If France launches air strikes on Daesh targets in Syria, it will follow the United States and Britain in claiming it is acting in self-defence, but experts say such action could land it in difficult legal territory.
In a marked change of strategy, France began surveillance flights over Syria on Tuesday with a view to launching strikes on the jihadists once targets have been identified.
Foreign Minister Laurent Fabius explained that if President Francois Hollande orders strikes, they would take place "under Article 51 of the United Nations Charter, in other words, in self-defence."
"As soon as it is established that from Syrian territory, which is not entirely controlled by the Syrian government... Daesh forces (another term for the Islamic State group) are threatening French interests, both outside and inside France, it is perfectly legitimate that we defend ourselves."
British Prime Minister David Cameron used the same argument this week to defend the unprecedented RAF drone strike that killed two British jihadists as they travelled in a vehicle in the Syrian city of Raqqa on August 21.
Cameron told parliament it was the first such military action by Britain in a country where it is not involved in military operations -- two years ago parliament rejected taking part in US-led air strikes in Syria.
"There was clear evidence of the individuals in question planning and directing armed attacks against the UK," Cameron said.
The United States also brandished Article 51 to justify the drone and air strikes which killed high-profile US-born jihadist Anwar al-Awlaki and subsequently his 16-year-old son Abdulrahman in Yemen in 2011, although American officials have described the killing of the teenager as a mistake.
Last year, a federal judge threw out a lawsuit brought by Anwar al-Awlaki's father claiming that because the victims were Americans, the killings had violated their constitutional rights.
France's defence ministry said any strikes in Syria followed the same reasoning as the action it has already carried out against Daesh targets in Iraq.
"It's an extension of Operation Chammal," ministry spokesman Pierre Bayle said on Thursday, using the name of the operation in Iraq.
Confronted with the ever-increasing web footage of executions and by the terror plots targeting the West, human rights organisations are finding it hard to openly condemn strikes on the groups behind the atrocities.
The foiled attack on a high-speed train in France by a suspected extremist in August only added to the political pressure on Hollande to take action against Daesh.
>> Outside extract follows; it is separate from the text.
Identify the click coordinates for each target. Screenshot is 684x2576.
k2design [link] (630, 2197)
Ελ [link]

"It's an extremely complex issue which we would prefer not to comment on openly," one senior official at a human rights NGO told AFP, and asked not to be identified.
- 'Proportionate response' -
British legal affairs expert Joshua Rozenberg argued in The Guardian newspaper this week that the British drone strike that killed (Daesh) militants Reyaad Khan and Ruhul Amin was lawful.
If Khan had been hiding in a village or a compound, it would have been disproportionate to bomb the entire area, but as he was killed in a vehicle it "would be seen by many as a proportionate response to the threat (he) posed", Rozenberg said.
"On the facts as we know them, this unprecedented attack on British would-be terrorists in Syria appears to be within the law," Rozenberg wrote.
Aisling Reidy, a senior legal advisor at Human Rights Watch, cautioned however that if it does strike on Syrian soil, France would need to use the self-defence argument extremely carefully.
"Invoking the right to self-defence does not give the French government a blank cheque to conduct targeted assassinations under a general claim of threat to national security.
"Unless they can produce evidence of a direct and imminent threat of loss of life where using lethal force is essential to protect lives, then in accordance with human rights standards self-defence under the UN Charter does not give them the right to kill."